Segment Start: Study material
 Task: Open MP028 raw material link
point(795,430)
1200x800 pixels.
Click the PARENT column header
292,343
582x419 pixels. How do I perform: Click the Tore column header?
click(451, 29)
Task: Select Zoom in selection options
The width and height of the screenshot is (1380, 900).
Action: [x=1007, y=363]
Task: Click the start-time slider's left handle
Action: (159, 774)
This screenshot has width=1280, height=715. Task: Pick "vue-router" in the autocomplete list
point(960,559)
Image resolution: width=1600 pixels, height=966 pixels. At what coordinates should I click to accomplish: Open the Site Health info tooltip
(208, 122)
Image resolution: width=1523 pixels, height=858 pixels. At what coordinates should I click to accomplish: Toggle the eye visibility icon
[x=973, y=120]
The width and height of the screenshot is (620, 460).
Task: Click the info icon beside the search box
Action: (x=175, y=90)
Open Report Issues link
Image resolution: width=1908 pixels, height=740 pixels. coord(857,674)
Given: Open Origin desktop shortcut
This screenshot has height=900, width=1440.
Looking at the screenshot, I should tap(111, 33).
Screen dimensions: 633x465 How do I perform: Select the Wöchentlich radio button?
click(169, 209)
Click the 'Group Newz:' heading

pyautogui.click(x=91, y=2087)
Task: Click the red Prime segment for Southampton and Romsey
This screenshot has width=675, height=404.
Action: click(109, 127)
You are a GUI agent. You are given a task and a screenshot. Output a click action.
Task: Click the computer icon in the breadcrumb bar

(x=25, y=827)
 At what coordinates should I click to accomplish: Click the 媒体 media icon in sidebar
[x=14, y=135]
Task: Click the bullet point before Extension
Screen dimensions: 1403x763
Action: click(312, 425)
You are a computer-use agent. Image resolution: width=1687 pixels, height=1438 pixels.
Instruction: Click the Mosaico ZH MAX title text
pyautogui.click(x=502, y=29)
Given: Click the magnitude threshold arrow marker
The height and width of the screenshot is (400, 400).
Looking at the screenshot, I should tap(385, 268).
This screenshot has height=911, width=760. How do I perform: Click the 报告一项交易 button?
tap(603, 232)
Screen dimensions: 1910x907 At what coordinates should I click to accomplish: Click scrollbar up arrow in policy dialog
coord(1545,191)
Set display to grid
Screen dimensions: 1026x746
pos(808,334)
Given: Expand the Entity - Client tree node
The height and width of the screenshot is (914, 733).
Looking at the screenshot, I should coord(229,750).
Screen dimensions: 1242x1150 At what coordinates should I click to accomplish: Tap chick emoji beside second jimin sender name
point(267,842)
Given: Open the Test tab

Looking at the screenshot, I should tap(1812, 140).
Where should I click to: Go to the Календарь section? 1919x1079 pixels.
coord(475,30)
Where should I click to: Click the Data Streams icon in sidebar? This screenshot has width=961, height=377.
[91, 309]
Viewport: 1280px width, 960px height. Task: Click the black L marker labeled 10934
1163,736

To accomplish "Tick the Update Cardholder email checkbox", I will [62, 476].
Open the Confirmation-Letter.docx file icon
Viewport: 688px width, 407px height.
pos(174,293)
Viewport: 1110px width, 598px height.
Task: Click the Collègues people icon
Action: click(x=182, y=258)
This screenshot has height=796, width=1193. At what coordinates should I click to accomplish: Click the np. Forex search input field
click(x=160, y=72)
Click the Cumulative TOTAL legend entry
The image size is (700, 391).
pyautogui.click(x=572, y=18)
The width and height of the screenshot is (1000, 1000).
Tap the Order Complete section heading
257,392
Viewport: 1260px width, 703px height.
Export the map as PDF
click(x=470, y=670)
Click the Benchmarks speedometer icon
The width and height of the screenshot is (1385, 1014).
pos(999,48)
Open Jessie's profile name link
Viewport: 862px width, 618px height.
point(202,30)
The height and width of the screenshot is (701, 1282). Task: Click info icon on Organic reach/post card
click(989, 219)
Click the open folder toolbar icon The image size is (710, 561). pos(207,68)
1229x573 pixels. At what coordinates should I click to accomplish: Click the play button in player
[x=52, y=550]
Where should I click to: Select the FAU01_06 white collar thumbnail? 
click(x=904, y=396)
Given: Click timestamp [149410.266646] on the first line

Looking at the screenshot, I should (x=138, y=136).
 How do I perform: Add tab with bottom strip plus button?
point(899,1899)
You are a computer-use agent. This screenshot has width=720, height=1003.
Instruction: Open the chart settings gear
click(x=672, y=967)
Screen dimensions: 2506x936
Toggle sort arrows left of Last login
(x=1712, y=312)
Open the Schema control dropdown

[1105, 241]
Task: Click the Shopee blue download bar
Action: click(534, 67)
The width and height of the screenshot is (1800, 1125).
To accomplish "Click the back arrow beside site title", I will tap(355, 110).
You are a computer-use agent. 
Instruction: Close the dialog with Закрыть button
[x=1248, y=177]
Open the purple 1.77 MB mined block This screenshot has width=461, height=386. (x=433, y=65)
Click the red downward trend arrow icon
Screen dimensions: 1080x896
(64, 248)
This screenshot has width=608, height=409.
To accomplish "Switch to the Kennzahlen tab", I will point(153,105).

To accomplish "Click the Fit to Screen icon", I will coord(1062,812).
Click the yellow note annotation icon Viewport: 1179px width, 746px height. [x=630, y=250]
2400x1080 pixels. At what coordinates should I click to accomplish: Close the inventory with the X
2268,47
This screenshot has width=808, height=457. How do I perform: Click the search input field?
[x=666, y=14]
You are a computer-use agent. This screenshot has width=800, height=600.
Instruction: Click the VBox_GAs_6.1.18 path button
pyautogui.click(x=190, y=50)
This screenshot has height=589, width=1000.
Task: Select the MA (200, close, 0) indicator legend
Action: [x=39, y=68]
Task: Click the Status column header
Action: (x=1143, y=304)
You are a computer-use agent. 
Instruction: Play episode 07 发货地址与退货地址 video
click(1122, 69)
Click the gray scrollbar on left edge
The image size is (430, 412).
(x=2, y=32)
Segment End: Study material
▶ [What the task requires]:
Whenever the string "agent" turns up in a line of the data, copy that line.

▶ [Written solution]:
You are a GUI agent. You are given a task and a screenshot. Output a click action.
You are a computer-use agent. Image resolution: width=1687 pixels, height=1438 pixels.
You are a computer-use agent. This screenshot has width=720, height=1003.
You are a computer-use agent. 
You are a computer-use agent. This screenshot has width=800, height=600.
You are a computer-use agent. 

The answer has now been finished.